Just how critical has communications technology become for knowledge workers? According to this year’s edition of Microsoft’s annual Work Trend Index, more than half (57%) of the time end users spend in Microsoft 365 is devoted to using its communications functions--Teams meetings, Teams chats, and email. They spend the other 43% in Excel, Word, PowerPoint, and OneNote.

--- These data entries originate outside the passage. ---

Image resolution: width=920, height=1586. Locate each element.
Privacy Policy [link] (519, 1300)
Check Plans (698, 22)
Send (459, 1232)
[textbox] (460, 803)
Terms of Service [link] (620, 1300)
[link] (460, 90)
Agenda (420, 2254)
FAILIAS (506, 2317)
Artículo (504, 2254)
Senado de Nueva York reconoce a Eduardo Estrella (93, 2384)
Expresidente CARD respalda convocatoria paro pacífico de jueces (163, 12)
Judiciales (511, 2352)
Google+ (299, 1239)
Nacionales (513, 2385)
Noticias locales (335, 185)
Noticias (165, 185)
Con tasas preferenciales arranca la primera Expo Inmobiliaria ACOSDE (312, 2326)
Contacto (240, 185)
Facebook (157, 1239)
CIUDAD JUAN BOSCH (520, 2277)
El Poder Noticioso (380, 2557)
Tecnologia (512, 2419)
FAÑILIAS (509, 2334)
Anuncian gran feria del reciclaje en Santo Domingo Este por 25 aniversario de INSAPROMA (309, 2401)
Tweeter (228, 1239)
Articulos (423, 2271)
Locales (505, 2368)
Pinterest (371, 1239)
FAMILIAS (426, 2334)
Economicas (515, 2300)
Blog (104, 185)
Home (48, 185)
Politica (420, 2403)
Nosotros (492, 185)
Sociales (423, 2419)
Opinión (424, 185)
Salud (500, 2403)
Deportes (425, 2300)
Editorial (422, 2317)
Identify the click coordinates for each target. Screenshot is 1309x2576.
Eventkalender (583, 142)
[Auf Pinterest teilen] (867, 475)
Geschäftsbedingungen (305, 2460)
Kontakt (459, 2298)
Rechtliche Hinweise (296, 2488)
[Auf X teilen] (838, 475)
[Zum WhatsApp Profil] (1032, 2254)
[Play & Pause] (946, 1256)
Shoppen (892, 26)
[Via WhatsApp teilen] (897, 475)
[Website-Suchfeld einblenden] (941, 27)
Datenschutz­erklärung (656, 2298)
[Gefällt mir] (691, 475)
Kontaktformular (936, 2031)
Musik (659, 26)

A few caveats: This doesn’t take into account all the other applications people use--CRM, ERP, non-Microsoft productivity applications, or in-house applications. The figures above also add up to 100%, so presumably they don’t account for how much time people spend in, say, Teams and Word simultaneously, i.e., multitasking. Still, it’s fair to say that collaboration applications—of which Teams remains the dominant example—permeate almost every knowledge worker’s day. And that’s not always seen as a good thing, with “productive meeting” being a rarity if not an oxymoron in many people’s work experience.
Microsoft clearly is all-in on AI as the solution to the workload problems nearly-continuous communications tasks cause workers who are just trying to get their jobs done. The company makes this clear in the title of the Work Trend Index report: “Will AI Fix Work?”
Bosses think so, according to Microsoft. Asked which AI-driven benefits would add the most value to their workplace, managers put increased productivity at the top, with 31%, closely followed by, “Helping employees with necessary, but repetitive, mundane tasks” at 29% and “Eliminating employee time-spend on low-value activities” at 25%. The only benefit in the top four not directly related to productivity was “Increasing employee well-being” at 26%.
In keeping with the rollout of its Copilot functionality, Microsoft is positioning AI as the lever people can use to change the role that meetings play in their workday. One of the report’s primary recommendations is, “Think of meetings as a digital artifact and not just a point in time. Encourage people to leverage AI-powered intelligent meeting recaps, transcripts, and recordings to engage with meetings how and when it works best for them.”
On one level, that makes a lot of sense. More simple implementations of meeting recordings and transcripts are already helping people catch up on meetings they couldn’t attend. But I wonder how the managers who are currently freaking out about people not coming into the office will react when those remote workers stop even attending the meetings remotely. If technology—and more importantly, attitudes—shift to allow such a change, workers will likely take advantage of it; the Microsoft report found that, “only 1 in 3 people (35%) think they would be missed in the majority of their meetings.”
The key question is, “Missed by whom?” It's not just your boss that you have to worry about missing you. I’d argue there’s still a culture of “showing up” within a lot of teams, and not all of that is bad; as humans, spending our actual time with someone is how we signal they’re important, and that is unlikely to change anytime soon.
So, while a specific meeting can be a digital artifact and therefore minable by AI to increase our efficiency, until the day comes when we all step back and let our AI-enabled avatars do all the work for us, we’ll still have to go to meetings.